PROVIDED PASSAGE:
** begin **

Wednesday, March 14, 2018

xxHash for small keys: the impressive power of modern compilers

 Several years ago, xxHash was created as a companion error detector for LZ4 frame format. The initial candidate for this role was CRC32, but it turned out being several times slower than LZ4 decompression, nullifying one of its key strength.

After some research, I found the great murmurhash, by Austin Appleby, alongside its validation tool SMHasher . It nearly fitted the bill, running faster than LZ4, but still a bit too close to my taste. Hence started a game to see how much speed could be extracted from a custom hash formula while preserving good distribution properties.

A lot of things happened since that starting point, but the main take away from this story is : xxHash was created mostly as a checksum companion, digesting long inputs.

Fast forward nowadays, and xxHash is being used in more places than it was originally expected. The design has been expanded to create a second variant, XXH64, which is successful in video content and data bases.
But for several of these uses cases, hashed keys are no longer necessarily "large".

In some cases, the need to run xxHash on small keys resulted in the creation of dedicated variants, that cut drastically through the decision tree to extract just the right suite of operations for the desired key. And it works quite well.

That pushes the hash algorithm into territories it was not explicitly optimized for. Thankfully, one of SMHasher's test module was dedicated for speed on small keys, so it helped to pay attention to the topic during design phase. Hence the performance on small key is correct, but the dedicated function push it to another level.

Let's analyse the 4-byte hash example.
Invoking the regular XXH32() function on 4-bytes samples, and running it on my Mac OS-X 10.13 laptop (with compilation done by llvm9), I measure 233 MH/s (Millions of hashes per second).

** end **

DATASET EXCERPTS:
** begin **

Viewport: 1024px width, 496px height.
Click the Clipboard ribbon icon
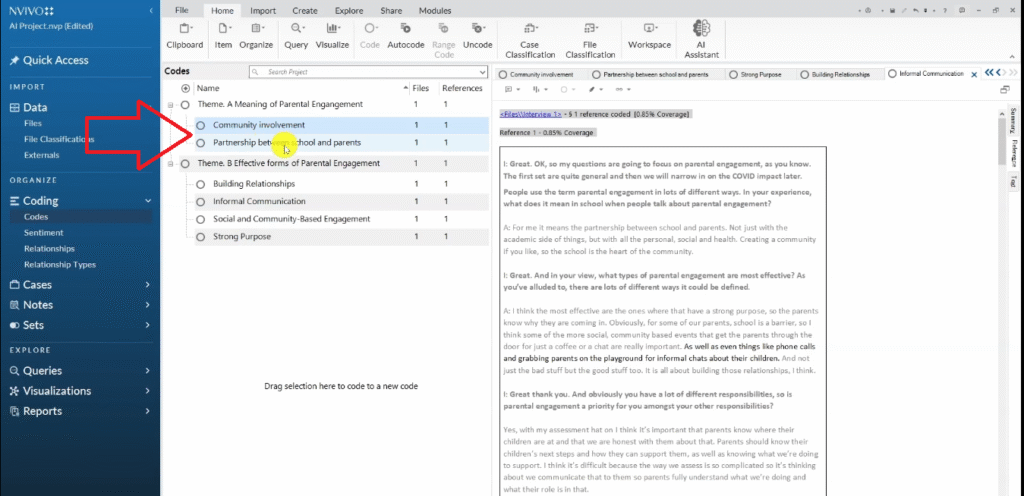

** end **
** begin **

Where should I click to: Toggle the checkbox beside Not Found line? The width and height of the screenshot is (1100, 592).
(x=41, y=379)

** end **

BRIEF 1:
In the xxHash article, what was first considered for the role of companion error detector for the LZ4 frame format?
BRIEF 2:
Retype everything in the xxHash article from "Fast forward nowadays, and" down to "to another level.".

TASK OUTPUT 1:
CRC32

TASK OUTPUT 2:
Fast forward nowadays, and xxHash is being used in more places than it was originally expected. The design has been expanded to create a second variant, XXH64, which is successful in video content and data bases.
But for several of these uses cases, hashed keys are no longer necessarily "large".

In some cases, the need to run xxHash on small keys resulted in the creation of dedicated variants, that cut drastically through the decision tree to extract just the right suite of operations for the desired key. And it works quite well.

That pushes the hash algorithm into territories it was not explicitly optimized for. Thankfully, one of SMHasher's test module was dedicated for speed on small keys, so it helped to pay attention to the topic during design phase. Hence the performance on small key is correct, but the dedicated function push it to another level.